Banyak Negara Dilanda Demo & Konflik, RI Harus Hati-Hati Nih

Efrem Siregar, CNBC Indonesia
19 November 2019 16:04
Kasus Chile menjadi pelajaran persoalan geopolitik harus jadi pertimbangan saat menjalin kerja sama.
Foto: (Foto AP / Esteban Felix)
Jakarta, CNBC Indonesia - Sejumlah negara di belahan dunia tengah dilanda konflik. Kondisi ini bersamaan dengan tren ekonomi global yang sedang melambat.
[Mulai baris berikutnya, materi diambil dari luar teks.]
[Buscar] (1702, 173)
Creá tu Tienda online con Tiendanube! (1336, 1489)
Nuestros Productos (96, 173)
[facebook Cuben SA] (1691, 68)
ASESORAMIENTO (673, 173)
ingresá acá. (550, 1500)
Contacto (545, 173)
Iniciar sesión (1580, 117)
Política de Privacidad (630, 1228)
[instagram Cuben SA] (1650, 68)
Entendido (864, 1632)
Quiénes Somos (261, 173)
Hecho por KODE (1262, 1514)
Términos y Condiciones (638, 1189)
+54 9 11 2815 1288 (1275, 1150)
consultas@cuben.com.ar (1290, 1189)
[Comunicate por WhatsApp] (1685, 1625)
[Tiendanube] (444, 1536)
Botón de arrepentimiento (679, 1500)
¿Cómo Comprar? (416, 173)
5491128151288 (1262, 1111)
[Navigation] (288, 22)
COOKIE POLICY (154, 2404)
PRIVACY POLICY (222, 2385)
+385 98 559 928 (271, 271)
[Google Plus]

Wakil Ketua Umum Kadin bidang Hubungan Internasional Shinta Kamdani mengatakan kondisi geopolitik mesti menjadi pertimbangan Indonesia sebelum menentukan pasar ekspor yang dituju. Indonesia di bawah Presiden Joko Widodo berupaya untuk meningkatkan ekspor dan investasi masuk ke Tanah Air.

Dampak geopolitik terhadap perekonomian dapat dilihat dari kasus Chile yang sedang dilanda krisis politik dan ekonomi. KTT Kerjasama Ekonomi Asia-Pasifik (APEC) batal digelar di Chile. Sedangkan Indonesia juga punya perdagangan bebas dengan Chile, sehingga secara langsung akan berdampak.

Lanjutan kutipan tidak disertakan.